**WHAT IS BEING ASKED**
Set down every record below exactly as it appears, but without the pictures.

★ ★ ★

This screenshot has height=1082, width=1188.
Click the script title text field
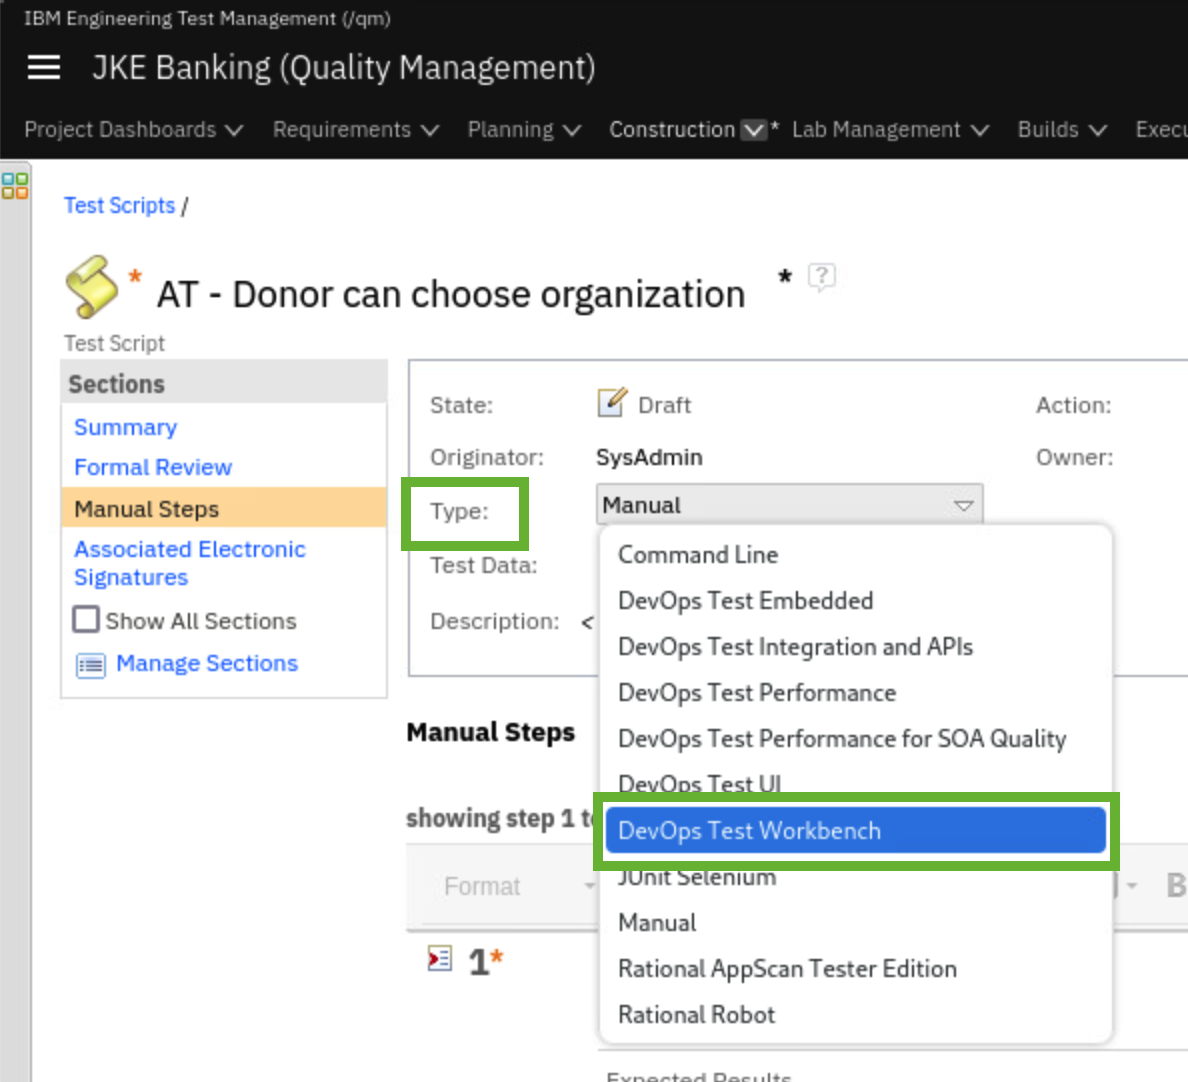tap(450, 295)
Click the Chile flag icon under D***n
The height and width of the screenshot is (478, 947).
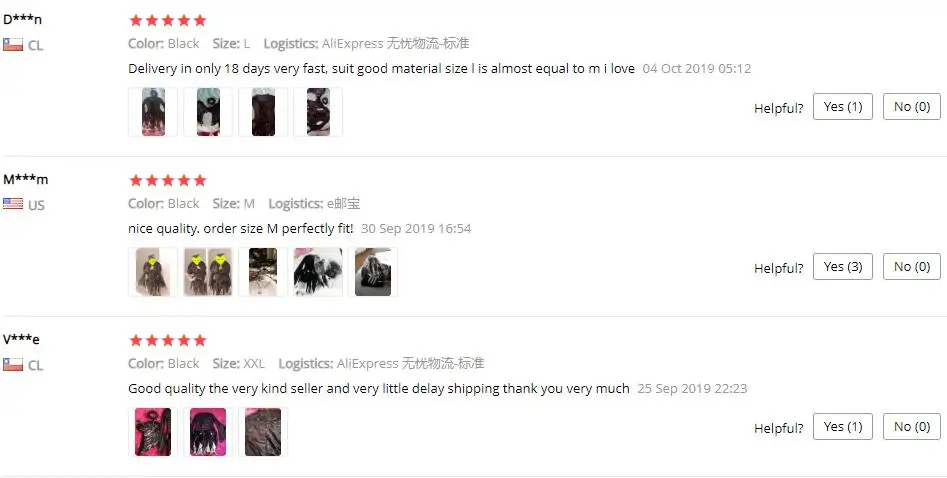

★ ★ ★

**REPLY TO THE EXERCISE**
This screenshot has height=1082, width=1188.
Click the script title text field
tap(450, 295)
Click the Chile flag icon under D***n
The height and width of the screenshot is (478, 947).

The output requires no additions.